Penetrating and intense, the riveting family drama "Luce" (opening in additional select cities Aug. 16) leverages conflicted self-identity - and how even the most carefully curated persona can get completely upended with preconceptions and assumptions.

In short: An affluent couple (Naomi Watts and Tim Roth) is forced to reconsider their accomplished adopted son Luce's (Kelvin Harrison Jr.) image after a strict teacher (Octavia Spencer) makes a discovery in his locker.

The film's opening scenes are everything to this family drama - they firmly establish how Luce's parents, teachers and friends perceive him: as a role-model student and a successful athlete. He's lauded for his achievements ... but not necessarily for his character. And the film hinges on everyone abruptly questioning Luce's character, based on evidence that is either completely circumstantial or potentially disturbing.

Harrison Jr. is one of the great cinema revelations of 2019. He radiates charming confidence, with a brimming resentment just below the surface. He holds his own against a trio of Academy Award nominated actors with a brilliant performance that vacillates between poised and internally anguished. Harrison Jr's characterization exudes an intelligence that makes his every word and seemingly insignificant action meaningful.

"Luce" is indictment of the American dream, the self-created identity and the tenuous nature of perception and assumptions. Despite cultivating a track record of being the embodiment of the ideal model student, Luce is all too aware how fragile even his present and future are, despite his status as a heralded student at a prestigious private school. He's seen people around him lose everything. He's works hard to achieve scholastic and athletic success - yet, Luce knows it can all be undone with a just a few assumptions, especially given his troubled childhood. He is simultaneously a self-made man and the product of expectations put upon him - expectations that lead to assumptions about his character, both positive and negative.

This story about a kid who writes a troubling essay quickly escalates to a thematically complex narrative with no easy answers. "Luce" works on a basic level because it posits that he might be a deeply troubled young man wearing the mask of a composed soon-to-be-Ivy League undergrad -- or he could just be the victim of circumstances and unwarranted, racially driven suspicious. And as the film progresses, "Luce" becomes less about his involvement with the inciting locker incident - and ponders what Luce himself symbolizes to his peers.
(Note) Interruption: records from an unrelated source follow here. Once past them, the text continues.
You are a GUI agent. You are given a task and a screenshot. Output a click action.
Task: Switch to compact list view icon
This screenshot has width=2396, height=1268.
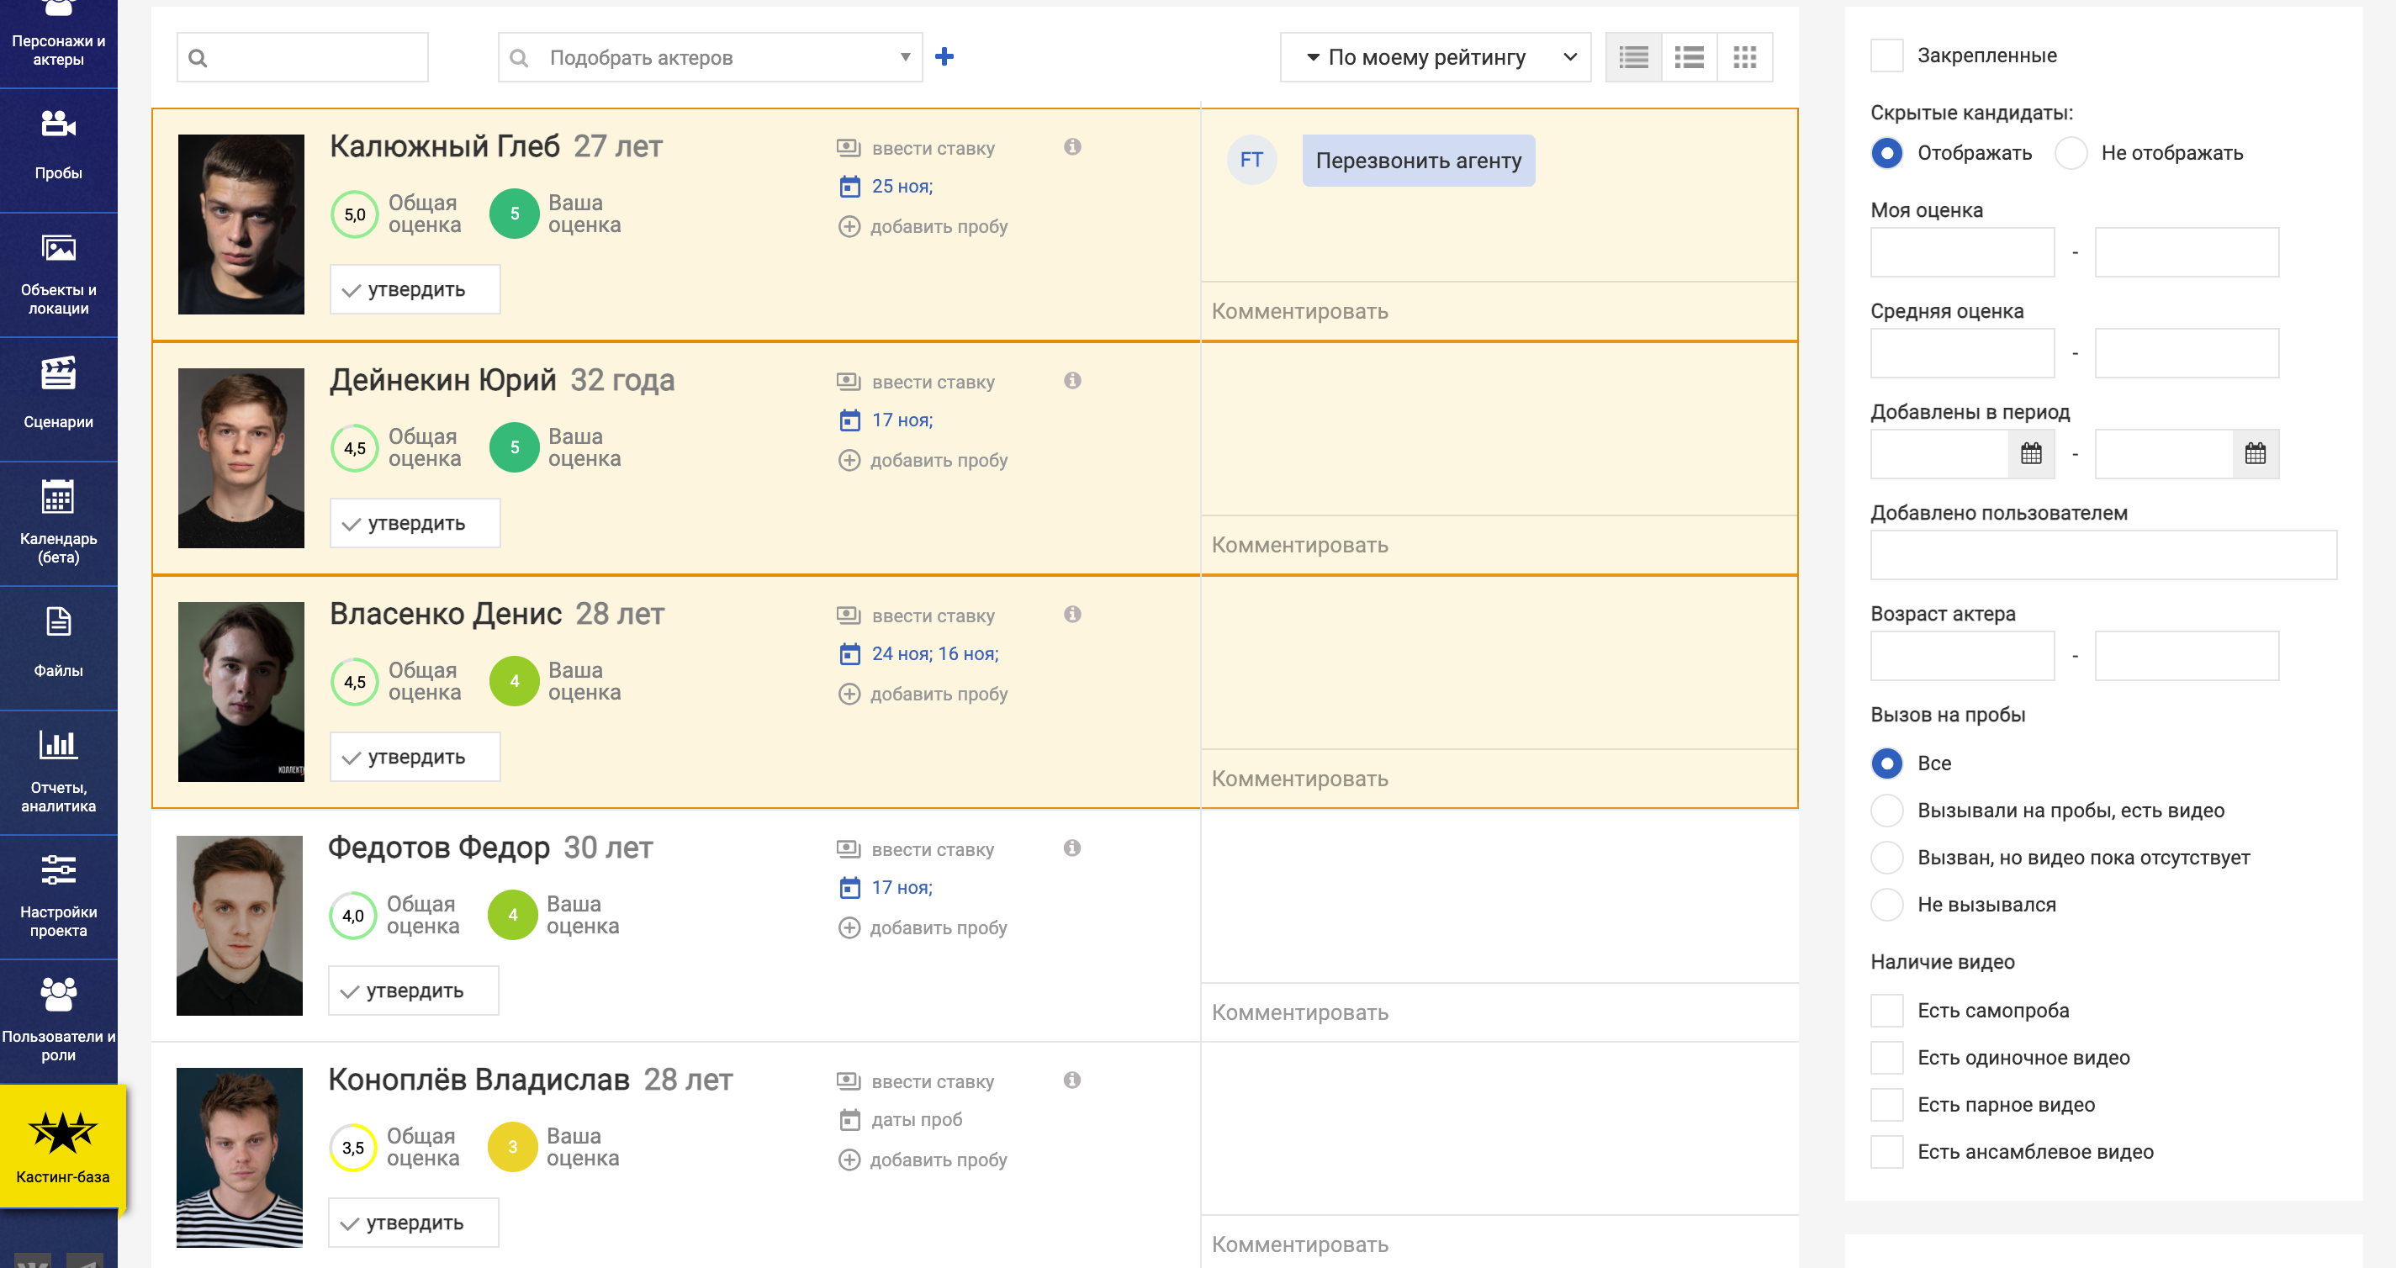pos(1633,58)
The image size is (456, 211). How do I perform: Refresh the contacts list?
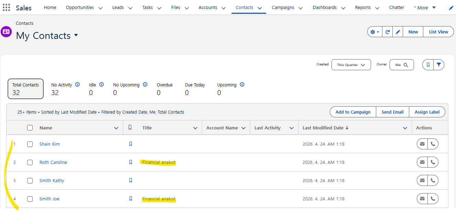[387, 32]
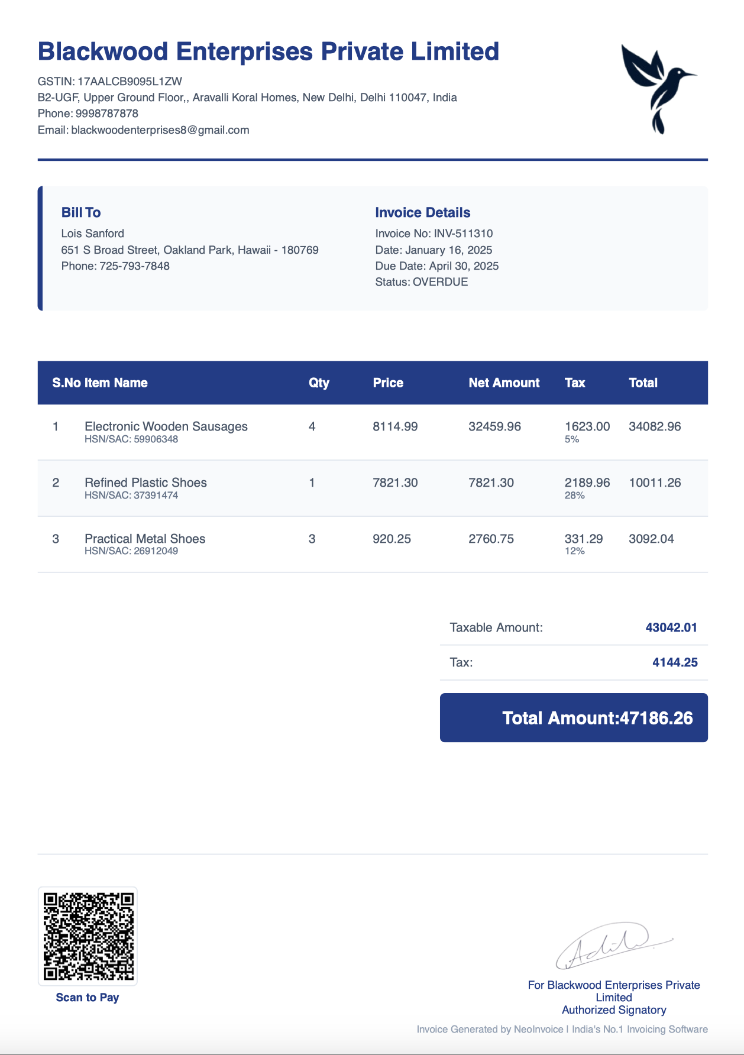Screen dimensions: 744x1055
Task: Click the company phone number 9998787878
Action: [106, 114]
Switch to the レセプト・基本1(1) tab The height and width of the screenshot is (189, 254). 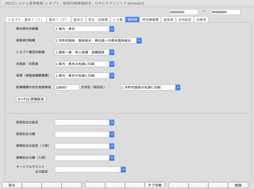(x=26, y=20)
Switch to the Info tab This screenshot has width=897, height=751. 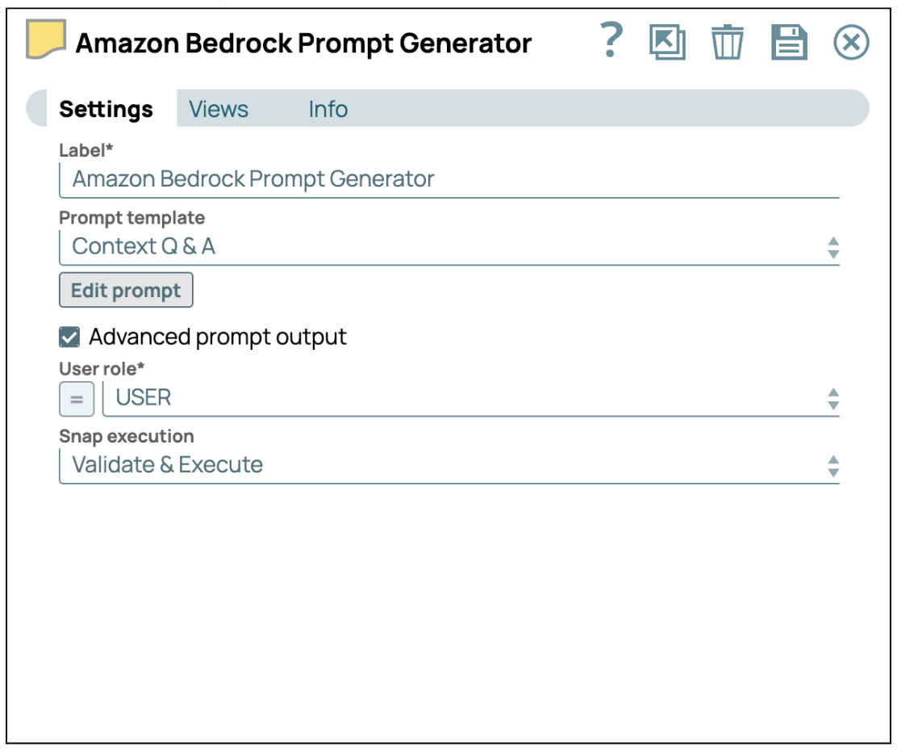point(328,109)
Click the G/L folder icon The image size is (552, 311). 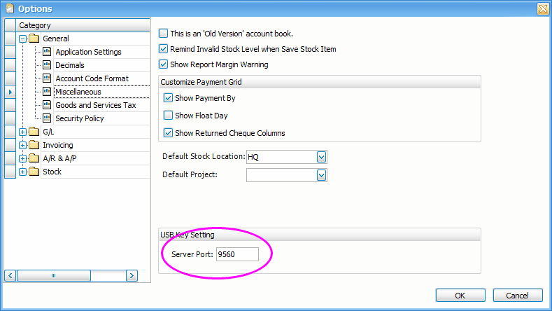(x=34, y=132)
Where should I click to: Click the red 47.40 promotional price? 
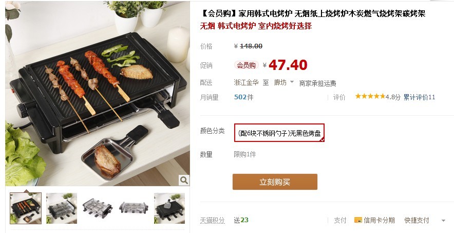pos(288,65)
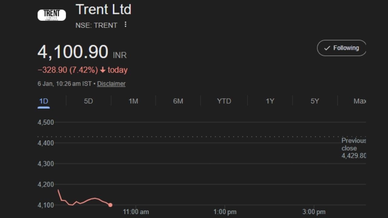Click the checkmark inside the Following button
This screenshot has height=218, width=388.
[x=327, y=48]
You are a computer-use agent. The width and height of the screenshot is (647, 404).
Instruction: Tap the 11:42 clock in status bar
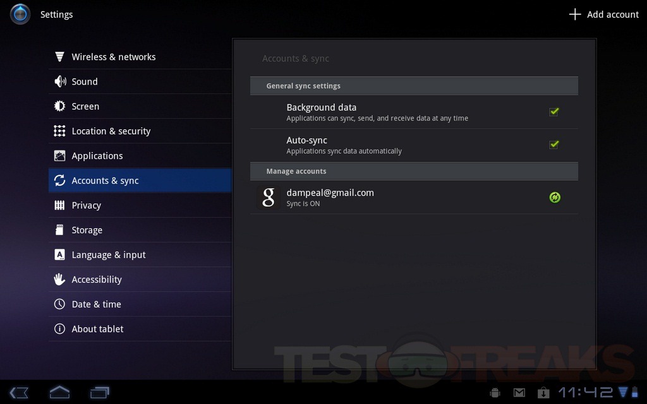click(x=586, y=393)
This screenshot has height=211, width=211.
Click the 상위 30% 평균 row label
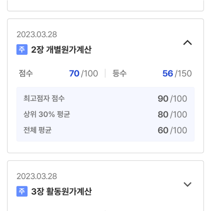[47, 114]
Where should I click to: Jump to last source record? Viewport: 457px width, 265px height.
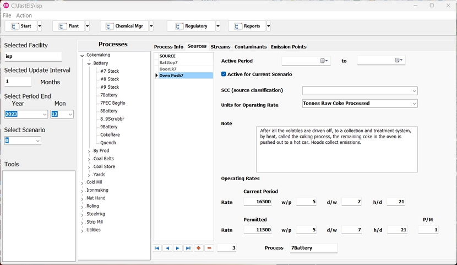coord(188,248)
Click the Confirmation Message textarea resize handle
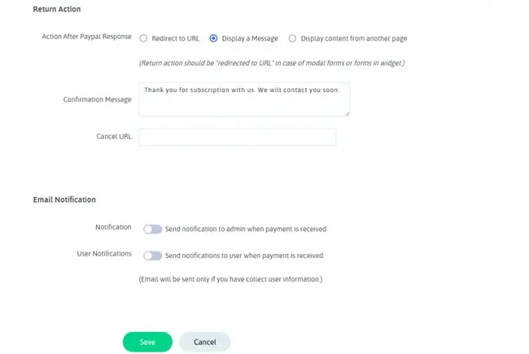Screen dimensions: 529x354 click(x=348, y=113)
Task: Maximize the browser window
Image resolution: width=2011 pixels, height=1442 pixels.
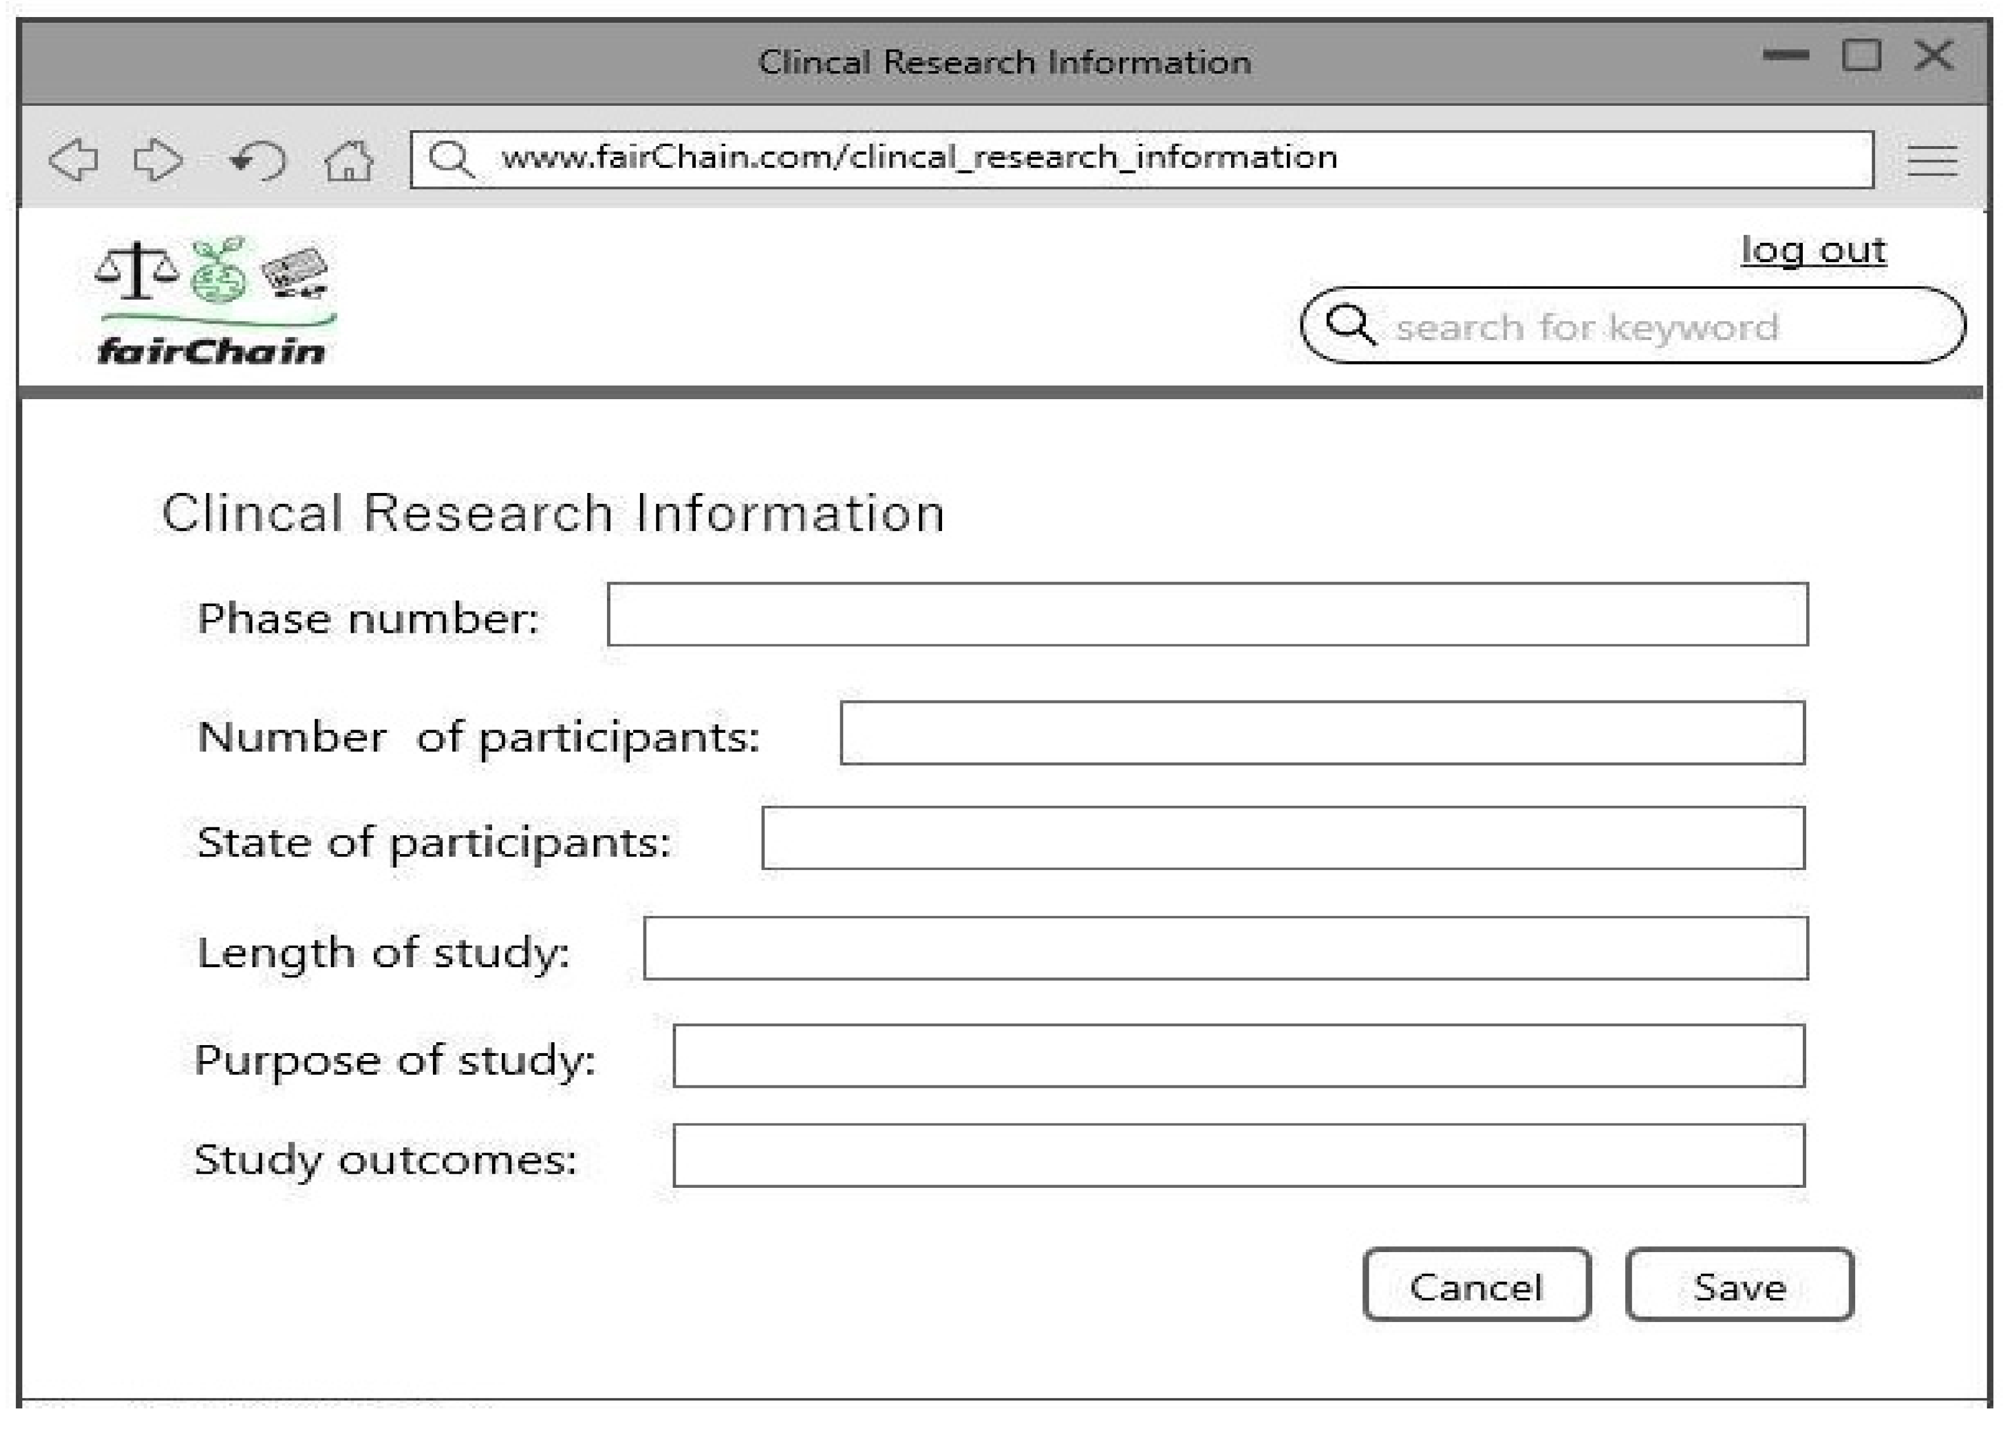Action: (x=1861, y=56)
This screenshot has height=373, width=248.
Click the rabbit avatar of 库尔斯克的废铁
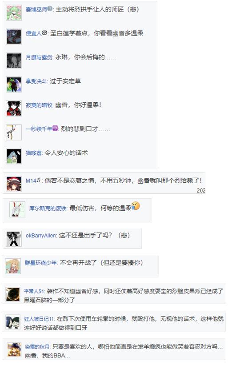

This analysis of how Luce sees himself and how others perceive Luce is the strength of this film: what his success means in the context of his childhood as an orphan living in war-torn Africa as well as how other African Americans treat the fairly straight-laced Luce, at one point calling him not "black black." And in the end, what lingers after watching this film is how uncompromising it is in its morally grey views.

Final verdict: Powered by a strong lead performance, a strong ensemble cast and murky social themes, "Luce" is a twisting drama that doubles as a provocative take on race and identity.

Score: 4/5

"Luce" is now playing in select cities Aug. 16. This drama has a running time of 109 minutes and is rated R for language throughout, sexual content, nudity and some drug use.